» What you will do
In the post on logic and the law, which property of an axiomatic system is described as crucial?

Friday, July 15, 2011

The Law: What's logic got to do with it?

One of my favorite daily reads is the Volokh conspiracy, a blog by a group of law professors. As one would expect, their arguments are exquisitely reasoned, honed by years of classroom teaching, academic writing, and litigation. Although they have a definite philosophical point of view (libertarian), these scholars apply the law with intellectual integrity, developing their arguments logically from existing law and precedent. However, I cannot help but wonder about the use of logic in law.

In formal logic, the starting point is an axiomatic system, a set of statements assumed as true (axioms) that defines a particular field. The rules of logic are then used to derive theorems within that field. The most famous example is the field of Euclidean geometry, which is built upon Euclid's axioms. When developing an axiomatic system, mathematicians want a system that is consistent, independent, and complete. For our purposes here, we can ignore independence and completeness. The crucial property is consistency: axioms within an axiomatic system should not contradict one another.

Legal analysis applies the rules of logic (for example, A implies B, B implies C, hence A implies C), but it does so outside of anything resembling an axiomatic system. Laws, statutes, and precedents vaguely resemble axioms in the sense that they are assumed to be true. But the legal system is rife with contradictions. When an axiomatic system is not consistent, it contains at least one statement that is simultaneously true and false, and from that statement one can derive an unlimited number of other statements that are simultaneously true and false. In law, one can reduce the inconsistencies by only considering those laws that are deemed relevant to a particular case. No matter which subset of laws one gets to work with, it is virtually impossible for it to be anywhere near a consistent axiomatic system. Formal logic seems doomed in legal reasoning.

In spite of their mutual resemblance, legal logic lives in a universe quite different from formal logic. Legal logic is about convincing others of the merits of a case. A legal argument is successful only if accepted by some authority, and this acceptance lasts only until a higher authority overturns it. With every decision, legal authorities help shape the nature of successful legal argument. This creates a legal logic that evolves over time and reflects the nature of the power of the state. The law is about power, not logic... Who knew?

» Data lines
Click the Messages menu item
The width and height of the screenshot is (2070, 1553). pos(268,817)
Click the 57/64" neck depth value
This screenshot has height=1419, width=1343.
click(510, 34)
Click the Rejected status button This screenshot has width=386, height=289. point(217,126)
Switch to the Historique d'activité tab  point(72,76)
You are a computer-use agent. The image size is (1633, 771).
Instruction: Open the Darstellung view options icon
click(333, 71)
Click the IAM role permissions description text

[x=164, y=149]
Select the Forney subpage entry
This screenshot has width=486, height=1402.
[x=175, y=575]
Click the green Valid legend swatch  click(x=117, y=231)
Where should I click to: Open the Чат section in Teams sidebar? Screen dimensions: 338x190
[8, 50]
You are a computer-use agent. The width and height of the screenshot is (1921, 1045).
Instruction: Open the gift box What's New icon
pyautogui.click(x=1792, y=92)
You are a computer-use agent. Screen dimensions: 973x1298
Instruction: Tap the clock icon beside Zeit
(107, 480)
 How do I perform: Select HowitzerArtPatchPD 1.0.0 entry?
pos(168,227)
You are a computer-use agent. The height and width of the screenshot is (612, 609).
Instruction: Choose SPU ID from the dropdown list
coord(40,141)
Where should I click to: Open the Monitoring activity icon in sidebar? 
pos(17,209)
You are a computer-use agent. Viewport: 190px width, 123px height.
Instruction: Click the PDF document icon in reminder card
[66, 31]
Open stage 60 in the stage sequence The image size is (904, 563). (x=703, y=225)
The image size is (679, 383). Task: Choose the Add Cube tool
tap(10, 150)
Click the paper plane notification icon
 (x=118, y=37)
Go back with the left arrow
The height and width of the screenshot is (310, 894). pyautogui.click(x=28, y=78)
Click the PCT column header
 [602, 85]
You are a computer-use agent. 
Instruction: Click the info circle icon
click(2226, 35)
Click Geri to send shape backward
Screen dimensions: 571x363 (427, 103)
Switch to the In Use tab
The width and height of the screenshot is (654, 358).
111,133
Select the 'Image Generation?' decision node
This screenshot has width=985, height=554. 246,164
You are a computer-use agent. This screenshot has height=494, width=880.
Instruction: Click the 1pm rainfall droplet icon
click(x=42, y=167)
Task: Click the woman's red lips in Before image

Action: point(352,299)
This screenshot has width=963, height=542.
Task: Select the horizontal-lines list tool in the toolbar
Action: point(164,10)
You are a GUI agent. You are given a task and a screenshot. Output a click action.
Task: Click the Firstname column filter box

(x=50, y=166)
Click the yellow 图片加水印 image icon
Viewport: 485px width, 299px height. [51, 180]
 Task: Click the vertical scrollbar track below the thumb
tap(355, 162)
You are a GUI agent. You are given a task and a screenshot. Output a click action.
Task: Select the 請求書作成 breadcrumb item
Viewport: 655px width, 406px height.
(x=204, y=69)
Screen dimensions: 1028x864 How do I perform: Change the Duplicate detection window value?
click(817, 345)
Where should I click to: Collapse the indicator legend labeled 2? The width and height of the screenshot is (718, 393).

» Solution for this problem
Consistency: the axioms within the system should not contradict one another.